Тот же рассказ о битве и Враге, во многом аналогичным образом переосмысленный, содержится в следующем отрывке:
Говорю же вам, друзьям Моим: не бойтесь убивающих тело и потом не могущих ничего более сделать; но скажу вам, кого бояться: бойтесь того, кто, по убиении, может ввергнуть в геенну; ей, говорю вам, того бойтесь. Не пять ли малых птиц продаются за два ассария? И ни одна из них не забыта у Бога. А у вас и волосы на голове все сочтены. Итак не бойтесь: вы дороже многих малых птиц[1633].
Какой имплицитный рассказ мы здесь слышим? Этот текст, и у Луки, и у Матфея, — часть поручения ученикам, которые сами начинают возвещать и предупреждать. Поскольку их миссия обретала смысл именно как продолжение Иисусова служения, это предупреждение, возможно, отражало восприятие Иисусом своей собственной задачи и борьбы. Некоторые экзегеты высказывали предположение, что под «могущим ввергнуть в геенну» имеется в виду ГОСПОДЬ. Однако это крайне маловероятно.
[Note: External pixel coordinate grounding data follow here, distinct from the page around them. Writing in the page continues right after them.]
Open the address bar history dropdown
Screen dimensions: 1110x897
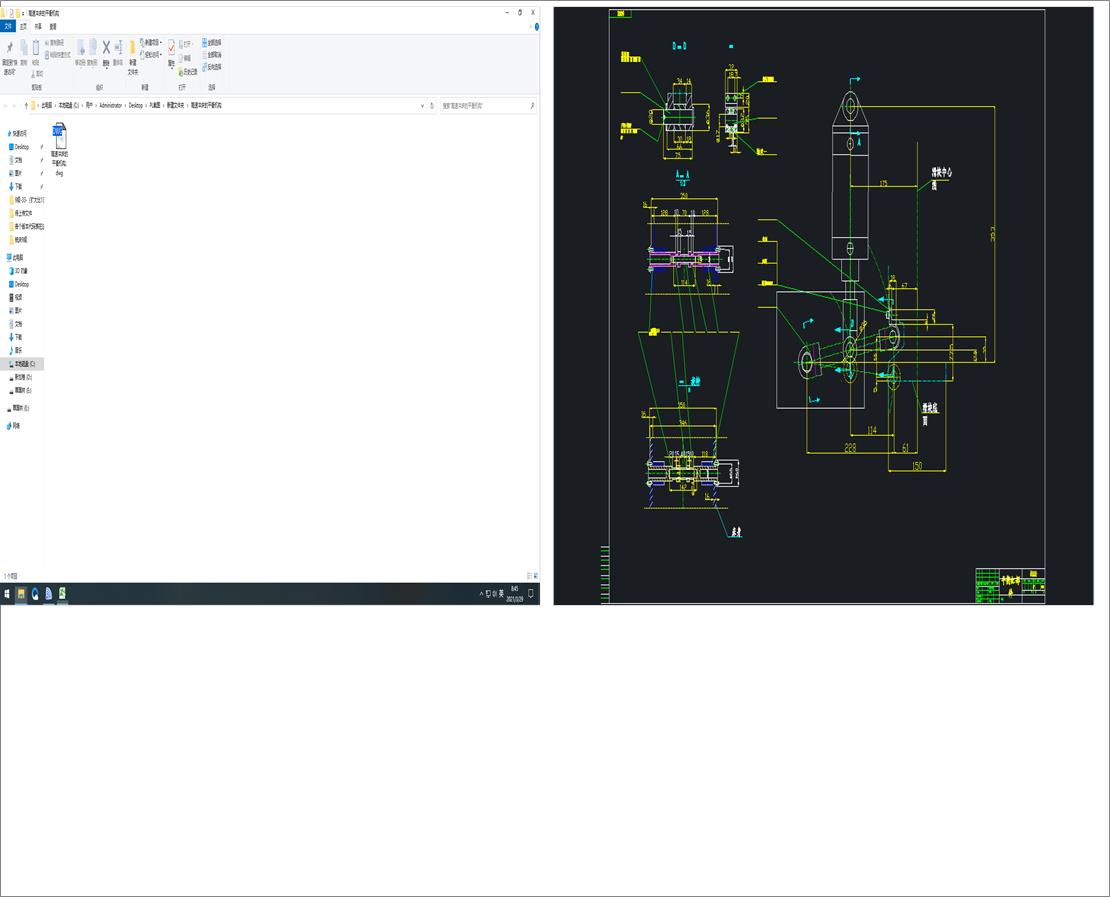(423, 105)
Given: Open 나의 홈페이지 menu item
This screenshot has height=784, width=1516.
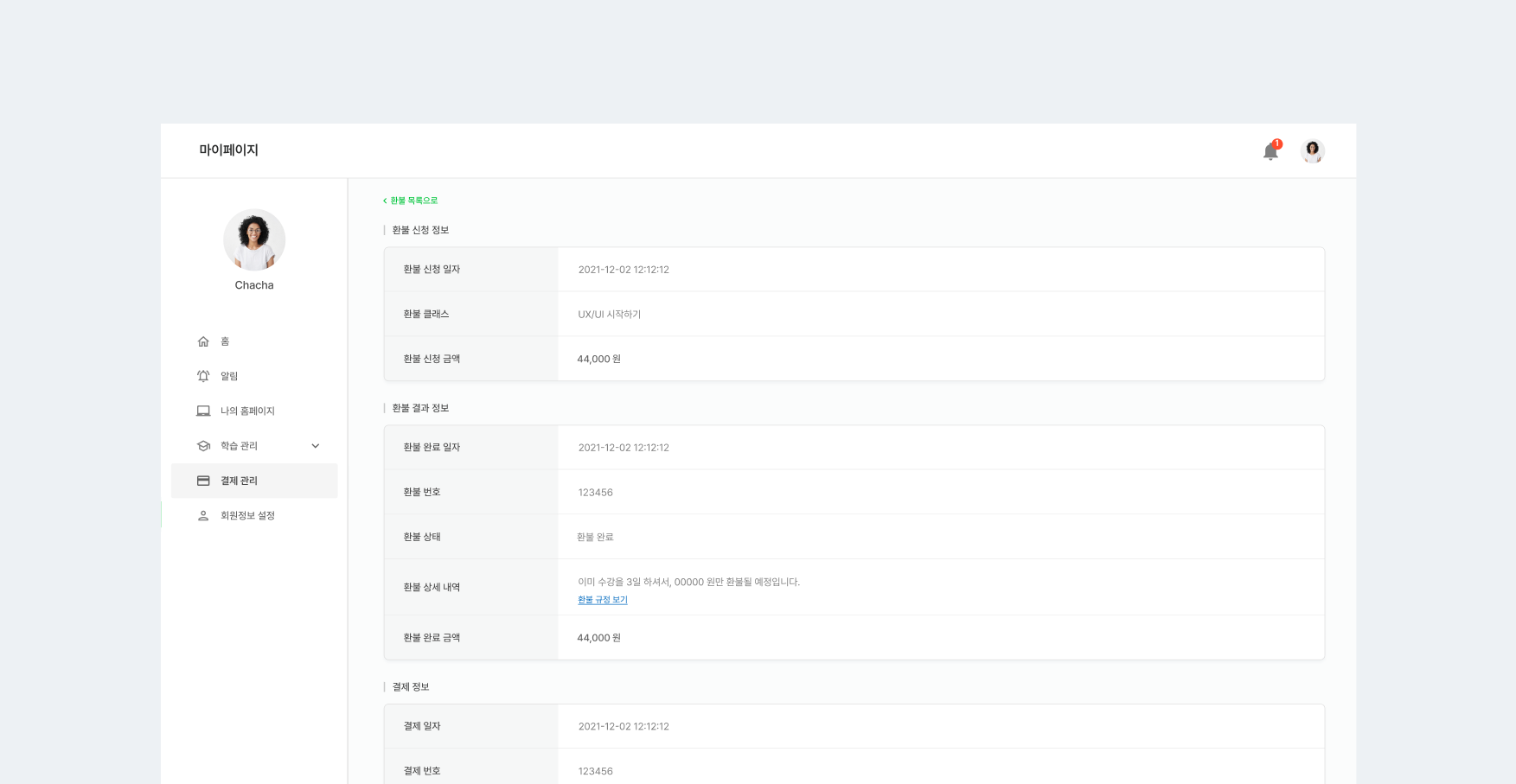Looking at the screenshot, I should (247, 411).
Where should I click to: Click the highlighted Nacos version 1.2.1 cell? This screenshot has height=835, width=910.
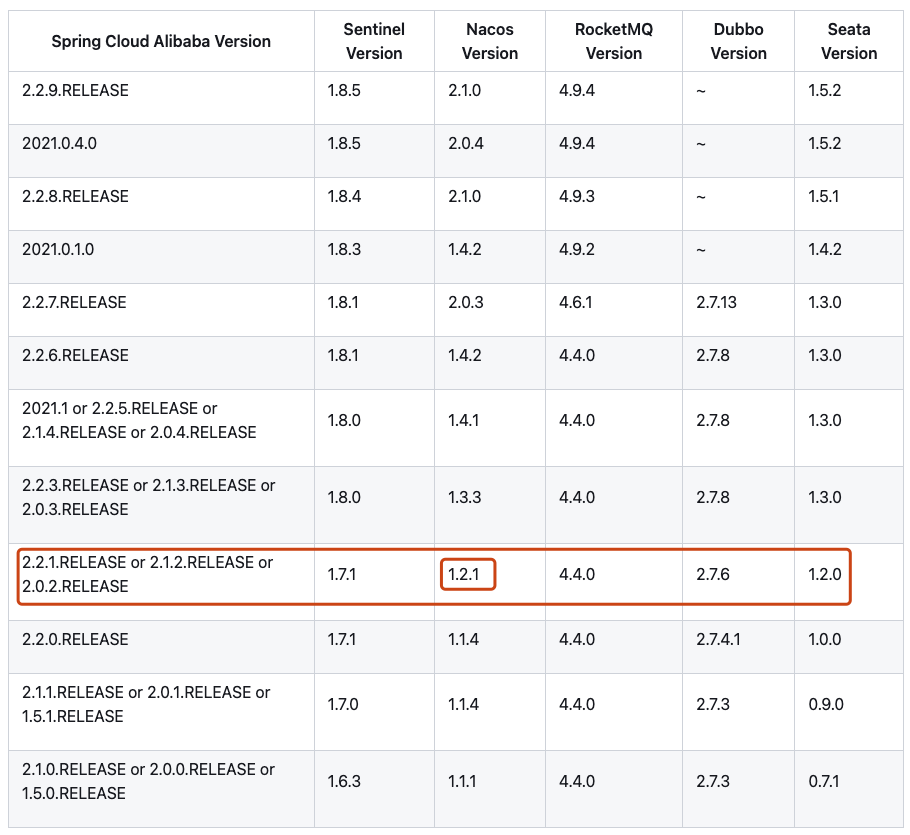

Конечно, Иисус не считал Бога Израилева добреньким дядюшкой, неспособным и мухи обидеть и уж тем более — послать кого–либо в геенну[1634]. Но повторюсь: Бог Израилев изображается (например, в последнем предложении абзаца) как Творец и Зиждитель, на Которого можно с любовью уповать в любых обстоятельствах, а не как сторож с дубинкой, который бьет всех ослушников[1635]. Перед нами — переосмысление понятия подлинного врага. Убивающий тело — враг воображаемый, Рим[1636]. Кто же враг подлинный? Конечно же, не Бог Израилев. Подлинный враг — обвинитель, сатана[1637].
(в) Семь других бесов
У Луки сразу, а у Матфея чуть позже после спора о Вельзевуле, идет такое высказывание:
Когда нечистый дух выйдет из человека, то ходит по безводным местам, ища покоя, и не находит. Тогда говорит: возвращусь в дом мой, откуда я вышел. И, придя, находит его незанятым, выметенным и убранным; тогда идет и берет с собою семь других духов, злейших себя, и, войдя, живут там; и бывает для человека того последнее хуже первого. Так будет и с этим злым поколением[1638].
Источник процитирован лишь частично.